A hundred years is not much in the vast expanse of time. I wonder sometimes about my own grandparents, my own dad's mom and dad living one hundred years ago as Jews in Eastern Europe. Things were so bad that they traveled hundreds of miles in the dead of night to get on a filthy boat and travel across the ocean to Texas so my life could be better.
Think about it. During the High Holidays, part of the Yom Kippur service asks who will live to old age and who will die young? I've heard those words and some like them dozens of times. Lots of questions, it seems. So many questions…so few answers.
Or maybe there was an answer and I just wasn't looking for it. That answer, perhaps, though personal to everyone, is here in these scrolls.
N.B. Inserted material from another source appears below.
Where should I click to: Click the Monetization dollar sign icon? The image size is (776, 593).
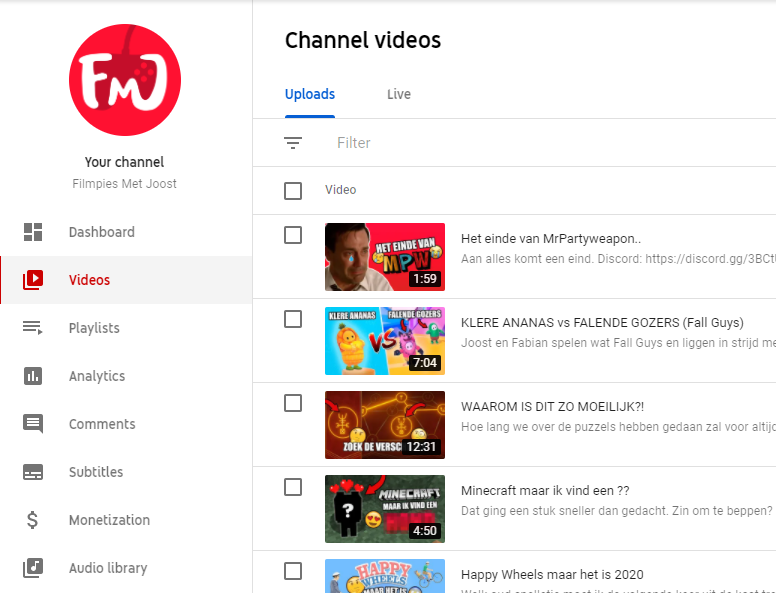tap(33, 520)
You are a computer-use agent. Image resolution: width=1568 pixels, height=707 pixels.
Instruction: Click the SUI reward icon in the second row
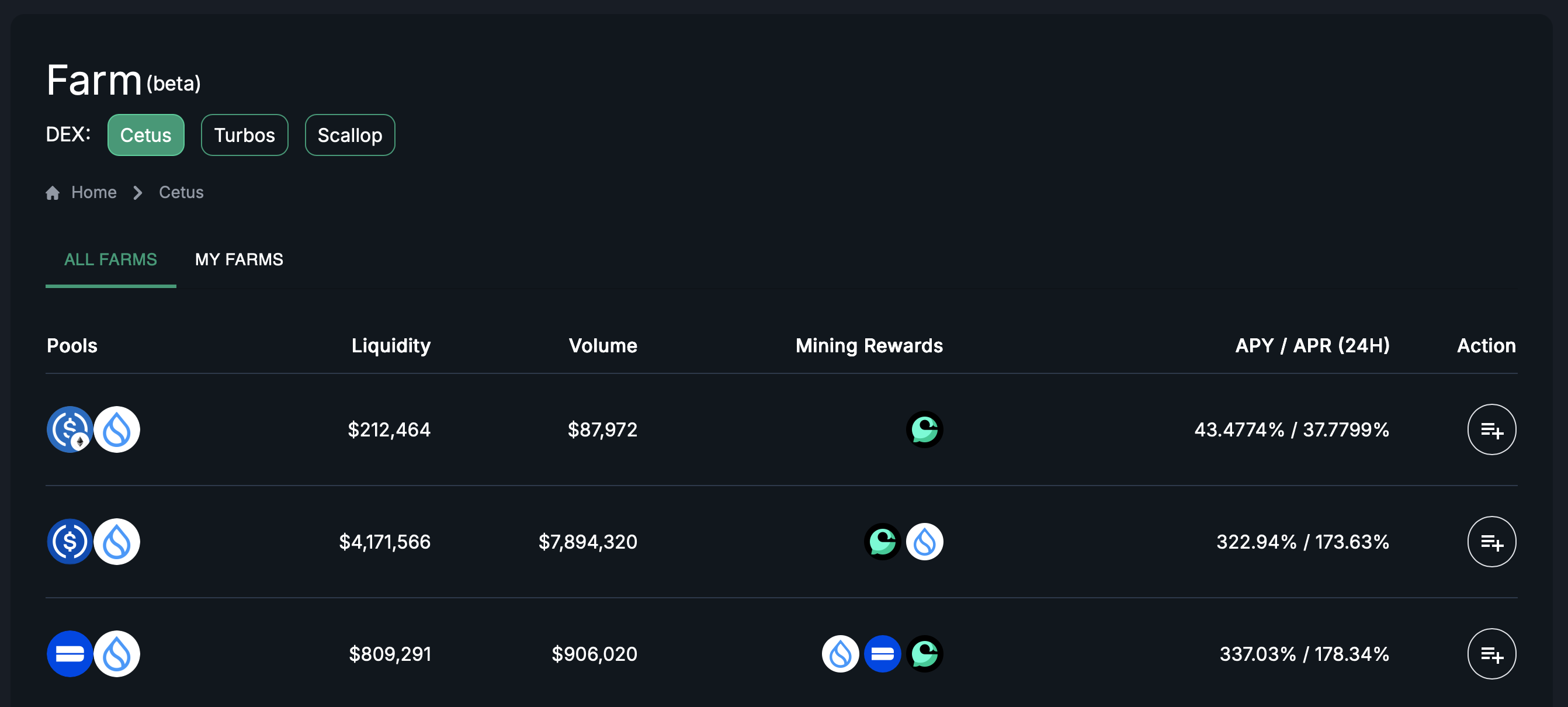[924, 542]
Here in the Torah that we read every week.
This week in our portion of the Torah, the title is Lech L'Cha. In Hebrew, that means “a journey into one's self.” Take a look at where we are in this early part of the five books of Moses.
Abraham, who will become the patriarch of the Jewish people, has to give up his wife twice to other men, including the Pharoah. He believes in a single G'd when the world, including his own father, believes in idols.
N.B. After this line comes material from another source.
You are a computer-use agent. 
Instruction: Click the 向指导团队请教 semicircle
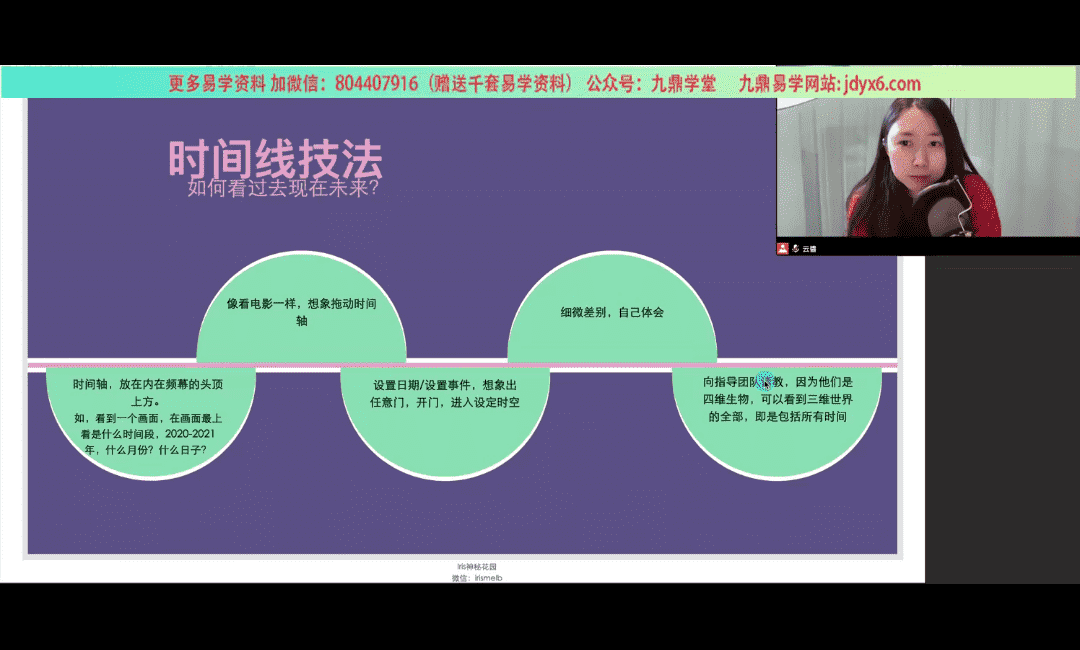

Though prominent in Jewish history, life for Sarah, Hagar, and others around Abraham wasn't always so good, proving once again the old saying that it's hard for a great man to be a good man.
Abraham's journey was a difficult one. But, it was the beginning of our Jewish beliefs, the genesis of Genesis. It was a long, hard, and difficult road.
Earlier, I spoke about Israel and the almost endless cycle of violence and fear that grips that country every day. And yet, through it all, very rarely does anyone want to just opt out and leave. They stay.
I often wonder what my own dad thought in 1945 when he left the Army and saw the horrible devastation of the Jewish people in Europe. How did he go on? How did they go on?
It may sound corny or hokey, or whatever adjective you choose, but far from being a king-sized downer, the more I see the resilience of people, the more it inspires me.
That guy whose house burned down will probably be in a new house a year from now and happy that he survived.
Not all stories have a happy ending. We certainly know that. A lot of those people we see on the news won't be back next year. Even among us, everyone in here has had moments of great joy and profound sadness. No one gets away clean. But, here we are.
Our Jewish history is a long saga of sadness and unparalleled persecution. Sometimes we look at Israel and wonder how things could possibly get any worse? Anti-Semitism is still out there, all around the world. We know it. And we go on.
Thousands of years after Abraham took that first step, here we are. Some of the great artists, doctors, thinkers and captains of industry all across the world are Jewish and have been throughout history. We're still here. It can't be by chance. There has to be a reason. The answers, somehow, are in those scrolls. In that Torah. The common thread throughout all time.
Rabbi Stahl once spoke of the lifelong search for that goal or goals in our lives that we have out there on the horizon. A horizon we'll never reach…..and maybe don't want to reach….because once we get there, where is there left to go?
Yeah, sometimes the news isn't so good. Sometimes, it's downright depressing. Sometimes it looks like Jewish people are under attack from all sides. Sometimes you wonder if Israel's very existence is in question.
But, then every few weeks, another youngster takes a big step forward. And honestly, is there anything more refreshing, more exciting, more uplifting than seeing a young man or young woman called to the Torah? Maybe they're too young to know….but someday they will.
What Abraham and Sarah started, we're still here to make sure it keeps going.
Life is, no doubt, an endless source of questions. Why, as we ask on Yom Kippur, do some grow old and some die young? Why are some rich and some poor?
I don't know. I can confidently say that I don't have the answer. But I think I know where the answer is. I'll keep looking. I hope you do, too.